-- Tasks and exercises --
(a) Answer these questions using the commentary on "no excuses" charter schools:
(i) What was the title of the New York Times piece published in July?
(ii) In what year did an earlier Times piece cover the discipline changes at the Ascend charter schools?
(iii) On what date did Jay Mathews's column about no-excuses schools appear?
(b) From the commentary on "no excuses" charter schools, return the passage running from "As for KIPP, there" to "students and teachers.".
(c) Write the next part of the commentary on "no excuses" charter schools, beginning after its final sentence.

-- Document excerpt --
The rhetorical retreat from "No Excuses" began with a New York Times piece in July, "Why Some of the Country’s Best Urban Schools Are Facing a Reckoning."
In it, I found so little to substantiate the claim that New York's "no excuses" charter schools are actually implementing any policies that would negate their brutal discipline systems that I read the piece a second time, looking for something that might justify a delay in these punitive charters' well-deserved day of reckoning. At the risk of dating myself, I could only ask, "Where's the beef!?" 

The discipline changes noted at the Ascend charter schools was covered in a bit more detail in a Times piece from 2017, even though that piece, too, doesn't say much. The other big change at Ascend appears to be a new school that lumps disabled students into one school, a practice that lost pedagogical credibility decades ago and one that cripples efforts to create inclusive learning environments. It's hard to say why Success Academy is even mentioned in this piece, since its management is staying the course on its total compliance penal variety of schools. 

As for KIPP, there seems to a kinder, gentler change in rhetoric from the top, but in terms of policy change, I can't find it. There seems to a belief that more black and brown teachers will be enough to humanize the zero tolerance "no excuses" approach. Sadly, KIPP seems to have put most of its black and brown New York teachers in a single school. In the end, KIPP teachers follow school policy, or else, and there is nothing in the NYTimes article to indicate a change of practices that demean and humiliate both students and teachers.

What is clear is that KIPP Model hell school operators would like to mold the media in order to convince politicians that the brutality of "no excuses" charter school has changed.  With growing numbers of citizens now realizing that these racist penal-style KIPP Model schools are emptying public school coffers while making policymakers complicit in crimes against children, PR campaigns now abound to present these cultural sterilization charter schools in the best possible light.  

Enter Jay Mathews, who has remains a tireless mouthpiece for corporate charter hell schools for the past 25 years. Jay's August 2 column, ‘No-excuses schools’ make no excuse for updating their approach, is devoted to downplaying the punishing practices and policies that have earned KIPP the reputation of "Kids in Prison Program."

-- Data provided --
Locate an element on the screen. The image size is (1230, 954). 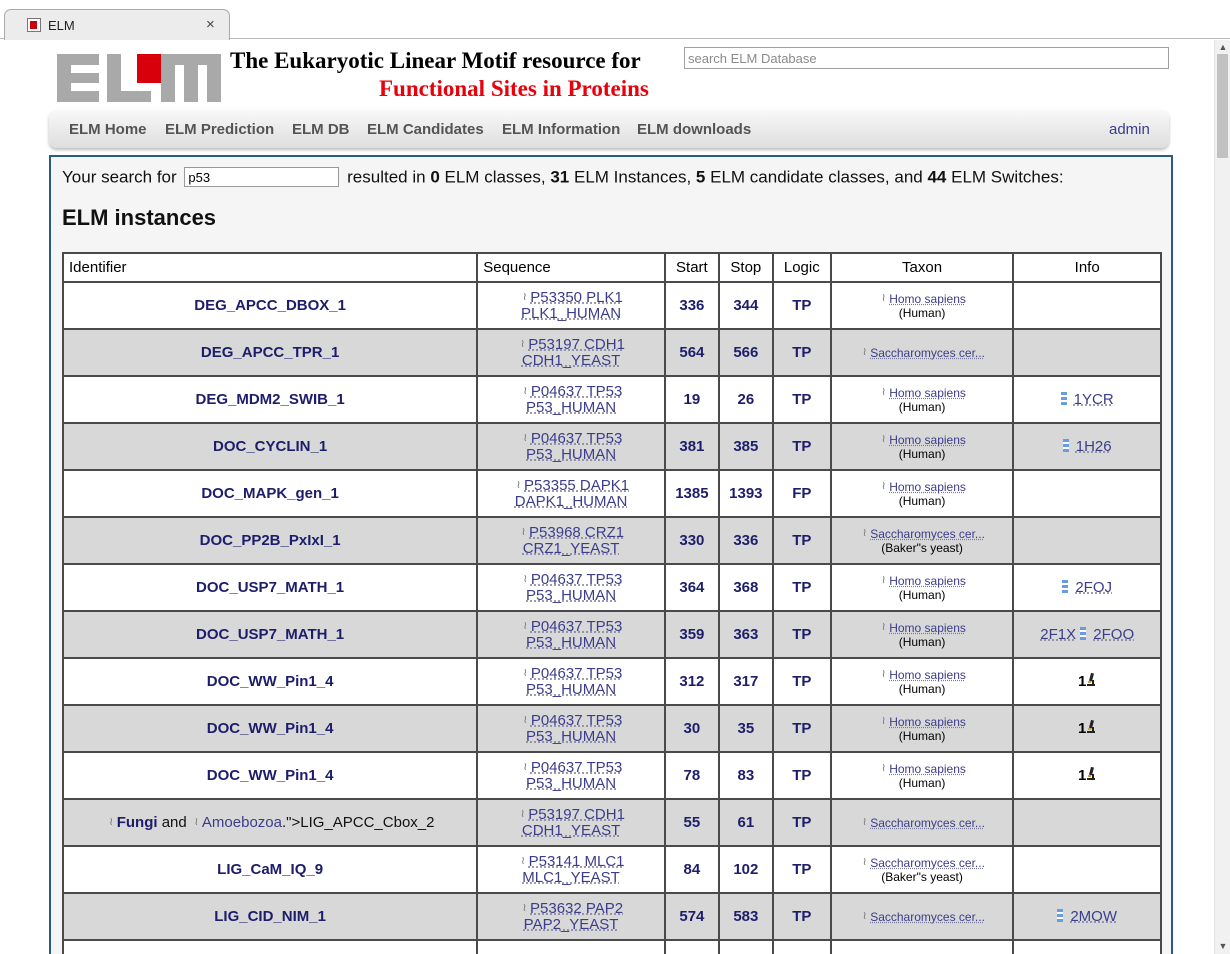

-- Numbered answers --
(a)
(i) "Why Some of the Country’s Best Urban Schools Are Facing a Reckoning."
(ii) 2017
(iii) August 2

(b)
As for KIPP, there seems to a kinder, gentler change in rhetoric from the top, but in terms of policy change, I can't find it. There seems to a belief that more black and brown teachers will be enough to humanize the zero tolerance "no excuses" approach. Sadly, KIPP seems to have put most of its black and brown New York teachers in a single school. In the end, KIPP teachers follow school policy, or else, and there is nothing in the NYTimes article to indicate a change of practices that demean and humiliate both students and teachers.

(c)
A formidable propagandist, Mathews cherry-picks individual policies from the Big Five "no excuses" chains (Achievement First, Success Academy, KIPP, YES Prep, and Uncommon Schools) to make it sound as if universal changes are happening to make these educational sweatshops less inhumane.  

Jay mixes in some plain old lying, too.  A couple of examples:
Sitting straight in class with hands folded on the table and eyes continuously on the teacher: Those were the rules when I started visiting KIPP schools in 2001, but no longer. . . .Walking silently through the halls in single-file lines: That is no longer the rule in these networks.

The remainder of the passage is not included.